Perhaps the zona that best reflects Dolphin Mall's take on Latino customs is Moda, which loosely translates as style. "How you have crafted your public style is very important" in Latino society, says Beer, and Moda is designed to facilitate a very public display of style. In this zona, everything from the storefronts to the terrazzo tile underfoot is white, creating a sort of blank slate where, as Shimizu says, "the two most important things are the merchandise and the people." This area will also have flattering lighting and numerous mirrors where the fashionable can admire themselves, and each other. Large clothing and apparel anchors such as Burlington Coat Factory and Marshall's, as well as a variety of smaller specialty shops, find their home here.
"We were actually really excited to find that there wasn't a large entertainment/value center in Miami-Dade County," says Dolphin Mall General Manager Barbara Kreuser, who notes that nearby malls like Dadeland and Miami International are very different than Dolphin. When pressed for a similar center in Florida, she mentions Sawgrass Mills in Sunrise, but considering that it is some 30 miles away in Broward County, she doesn't seem worried.
Miami Beach, a.k.a. South Beach, is home to more than 94,000 permanent residents, but the population swells to more than 200,00 during the winter months, when snowbirds and glamour-seeking Northerners travel south to enjoy the good life.
The island city, which consists of 7.1 sq. miles between Biscayne Bay and the Atlantic Ocean, is home to a multicultural and multilingual community with a growing Hispanic presence, which, as of 1997, accounted for more than 57% of the city's population.
The median age of the city's residents has dropped to 44.5 from over 65 years in 1980. The number of South Beach residents who are 14 years old or younger continues to increase - from 6.5% in 1980 to 20% in 1997 - indicating that the number of families on the beach continues to grow as well.
Often tauted as the American equivalent of the French Riviera, South Beach's shopping environment is eclectic and exciting.
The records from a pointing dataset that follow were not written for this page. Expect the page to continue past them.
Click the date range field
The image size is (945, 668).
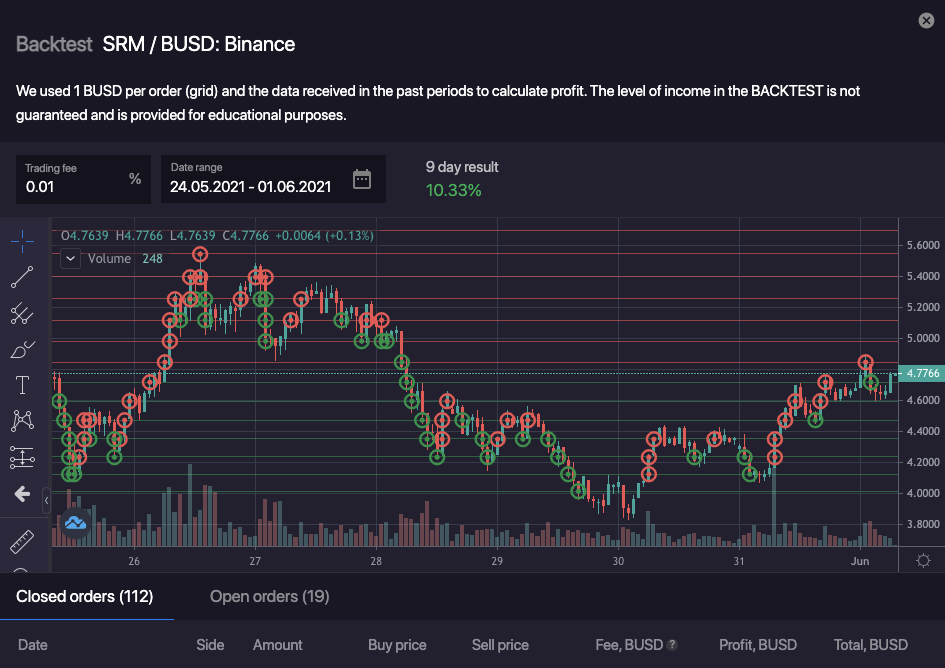click(x=250, y=186)
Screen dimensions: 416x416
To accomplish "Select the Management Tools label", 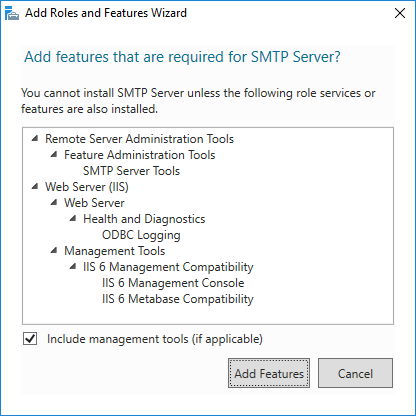I will pos(115,251).
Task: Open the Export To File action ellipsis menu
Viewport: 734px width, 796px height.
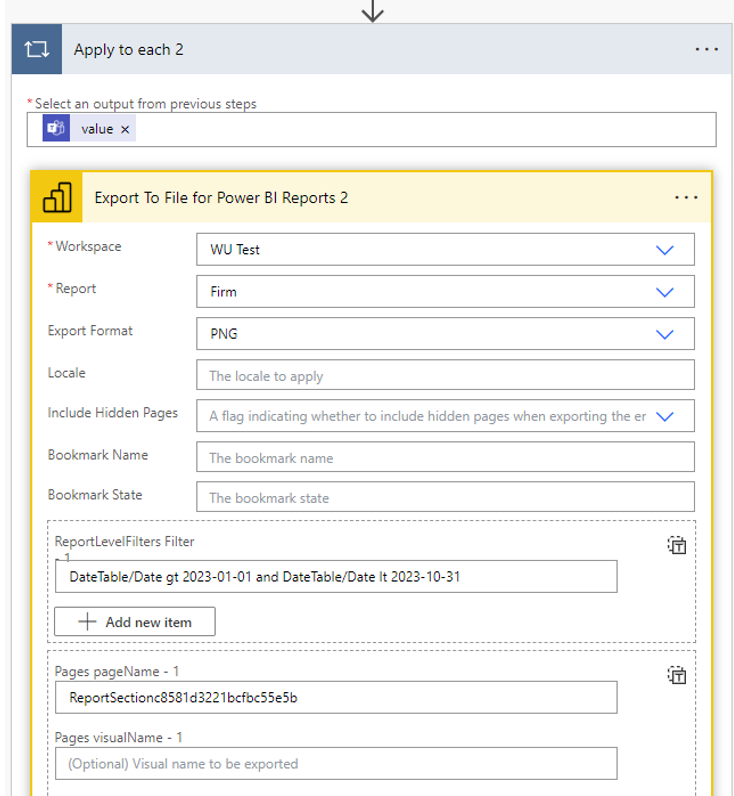Action: [686, 198]
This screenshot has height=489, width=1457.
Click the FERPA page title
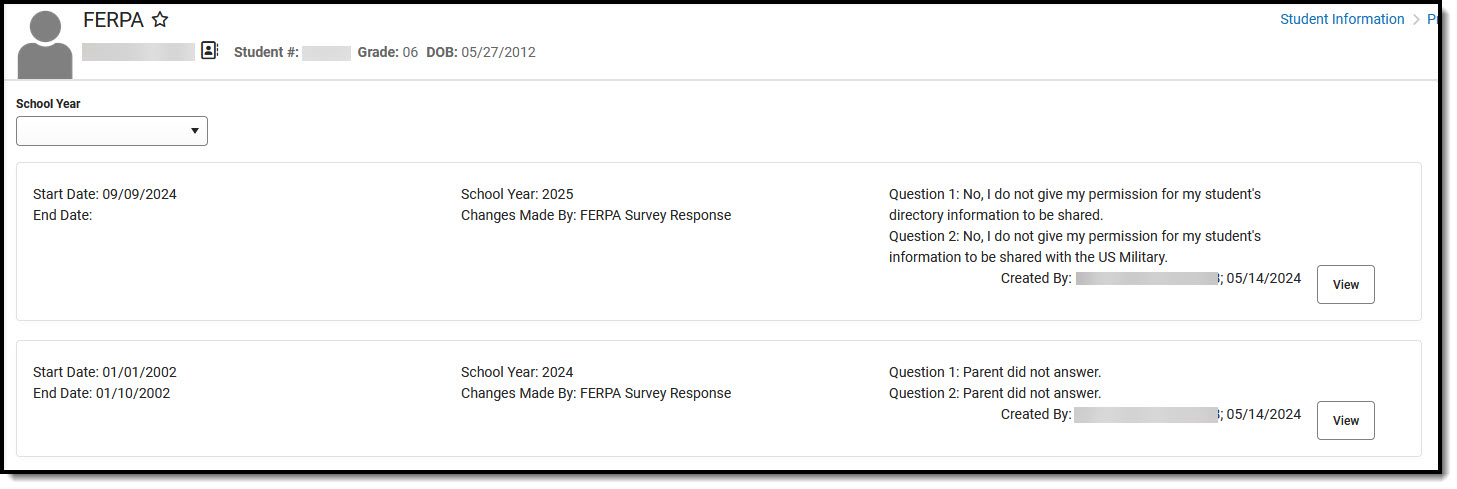pos(113,20)
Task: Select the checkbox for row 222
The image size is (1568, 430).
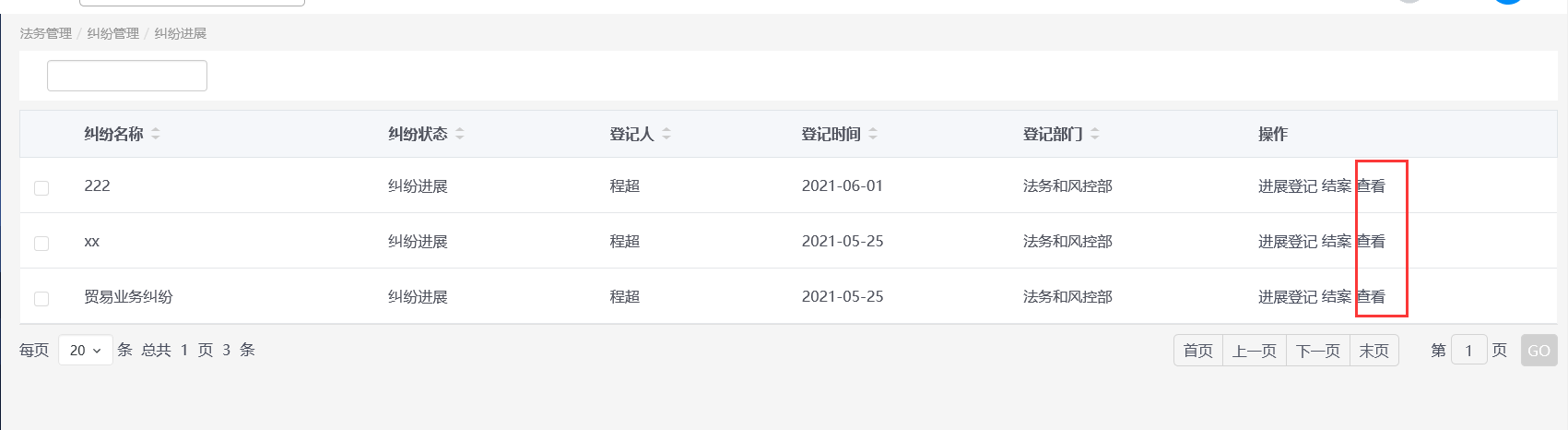Action: pos(41,187)
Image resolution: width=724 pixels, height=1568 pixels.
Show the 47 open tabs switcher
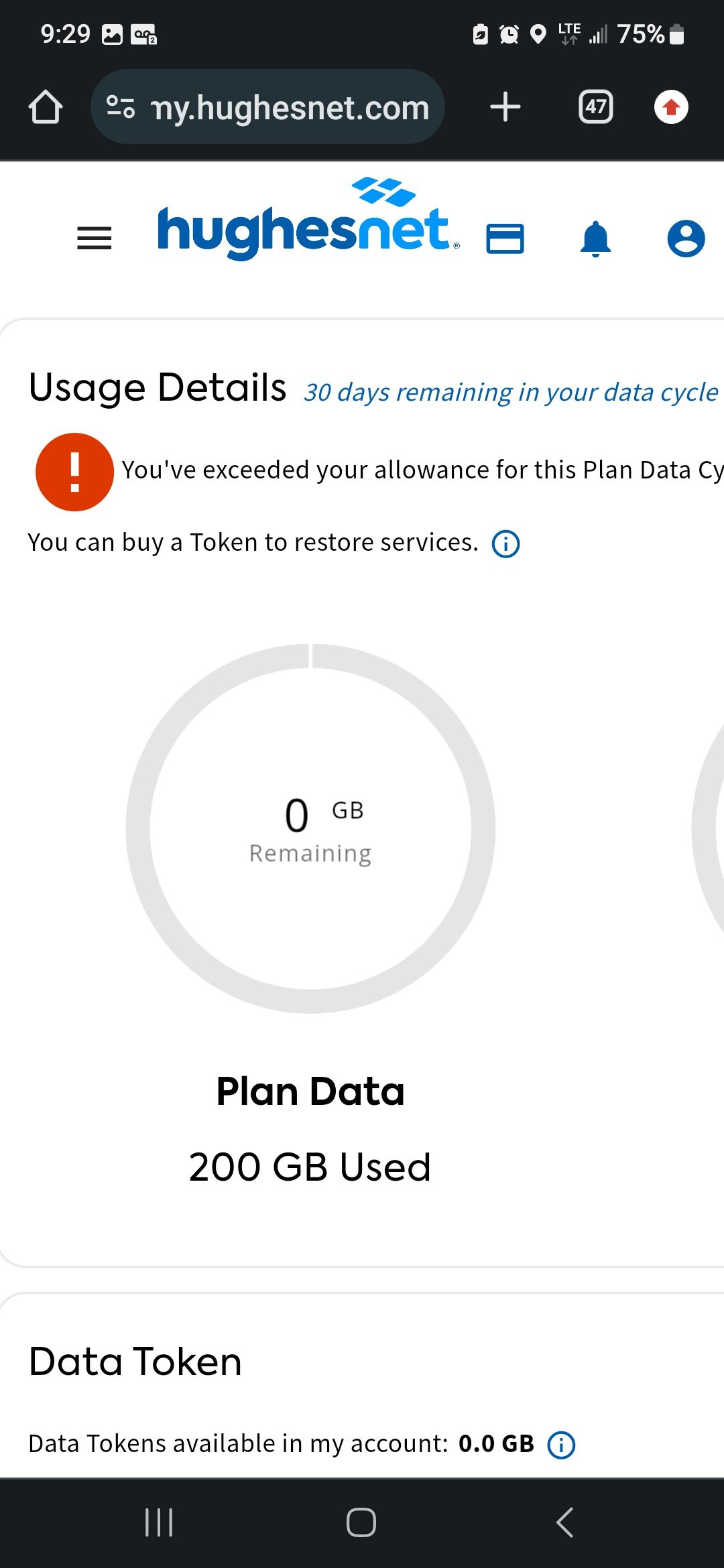(595, 107)
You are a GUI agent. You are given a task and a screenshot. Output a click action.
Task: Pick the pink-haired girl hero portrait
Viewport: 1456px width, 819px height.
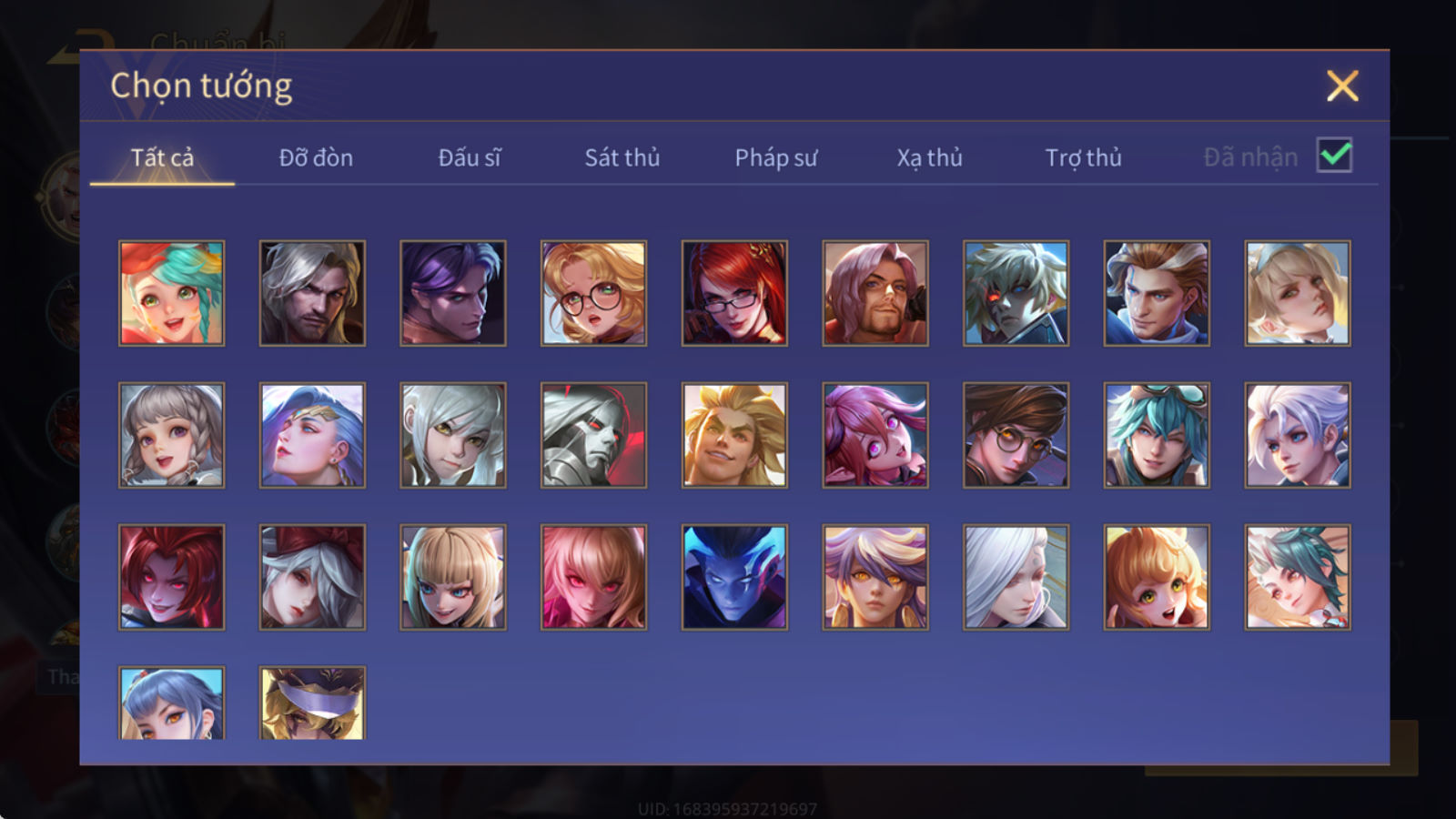(x=875, y=435)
Ocean Drive, Collins Ave., Alton Road, Arthur Godfrey Rd. and Washington Ave., are all major shopping thoroughfares, offering merchandise categories ranging from posh designer clothing to Art Deco collectibles.
Once rundown, now revived, south Collins Ave. is emerging as the newest hot retail district. Retailers including Armani Exchange, Urban Outfitters, Gap and Nine West have already joined the lineup.
Lincoln Road, once known as one of the hottest U.S. shopping streets, is experiencing a renaissance thanks to an influx of entertainment and retail tenants, including Regal's 18-screen South Beach Cinema and Banana Republic, Williams-Sonoma and Pottery Barn.
The retail sector of North Beach is also growing thanks to new incentive programs including commercial facade restoration grants and enterprise zone tax incentives.